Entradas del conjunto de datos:
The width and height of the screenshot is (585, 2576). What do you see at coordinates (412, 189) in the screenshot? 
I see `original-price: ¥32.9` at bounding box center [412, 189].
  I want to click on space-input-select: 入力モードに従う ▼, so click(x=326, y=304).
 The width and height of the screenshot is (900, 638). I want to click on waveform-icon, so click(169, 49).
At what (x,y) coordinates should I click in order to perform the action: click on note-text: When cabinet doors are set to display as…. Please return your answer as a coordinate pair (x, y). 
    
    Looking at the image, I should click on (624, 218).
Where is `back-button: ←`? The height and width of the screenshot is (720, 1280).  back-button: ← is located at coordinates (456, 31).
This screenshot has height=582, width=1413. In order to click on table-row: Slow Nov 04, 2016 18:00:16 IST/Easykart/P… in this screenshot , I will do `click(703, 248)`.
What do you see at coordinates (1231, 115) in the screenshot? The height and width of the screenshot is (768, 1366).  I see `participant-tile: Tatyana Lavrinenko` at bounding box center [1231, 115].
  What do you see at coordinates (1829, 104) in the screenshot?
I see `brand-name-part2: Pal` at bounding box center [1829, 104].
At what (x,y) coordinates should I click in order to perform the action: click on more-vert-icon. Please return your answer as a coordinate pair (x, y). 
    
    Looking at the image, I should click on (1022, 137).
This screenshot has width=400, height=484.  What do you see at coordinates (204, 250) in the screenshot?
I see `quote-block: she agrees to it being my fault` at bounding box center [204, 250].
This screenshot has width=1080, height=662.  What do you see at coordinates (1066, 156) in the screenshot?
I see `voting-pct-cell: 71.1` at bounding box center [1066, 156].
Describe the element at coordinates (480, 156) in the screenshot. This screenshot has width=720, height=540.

## Tarea:
Reproduce sin ningún cambio todas las líneas de los ítems de arriba, de la primera a la última.

## Respuesta:
The width and height of the screenshot is (585, 2576). What do you see at coordinates (412, 189) in the screenshot? 
I see `original-price: ¥32.9` at bounding box center [412, 189].
  I want to click on space-input-select: 入力モードに従う ▼, so click(x=326, y=304).
 The width and height of the screenshot is (900, 638). I want to click on waveform-icon, so click(169, 49).
At what (x,y) coordinates should I click in order to perform the action: click on note-text: When cabinet doors are set to display as…. Please return your answer as a coordinate pair (x, y). 
    
    Looking at the image, I should click on (624, 218).
Where is `back-button: ←`? The height and width of the screenshot is (720, 1280).  back-button: ← is located at coordinates (456, 31).
This screenshot has height=582, width=1413. In order to click on table-row: Slow Nov 04, 2016 18:00:16 IST/Easykart/P… in this screenshot , I will do `click(703, 248)`.
What do you see at coordinates (1231, 115) in the screenshot? The height and width of the screenshot is (768, 1366).  I see `participant-tile: Tatyana Lavrinenko` at bounding box center [1231, 115].
  What do you see at coordinates (1829, 104) in the screenshot?
I see `brand-name-part2: Pal` at bounding box center [1829, 104].
At what (x,y) coordinates should I click in order to perform the action: click on more-vert-icon. Please return your answer as a coordinate pair (x, y). 
    
    Looking at the image, I should click on (1022, 137).
This screenshot has width=400, height=484.  What do you see at coordinates (204, 250) in the screenshot?
I see `quote-block: she agrees to it being my fault` at bounding box center [204, 250].
This screenshot has width=1080, height=662.  What do you see at coordinates (1066, 156) in the screenshot?
I see `voting-pct-cell: 71.1` at bounding box center [1066, 156].
Describe the element at coordinates (480, 156) in the screenshot. This screenshot has width=720, height=540.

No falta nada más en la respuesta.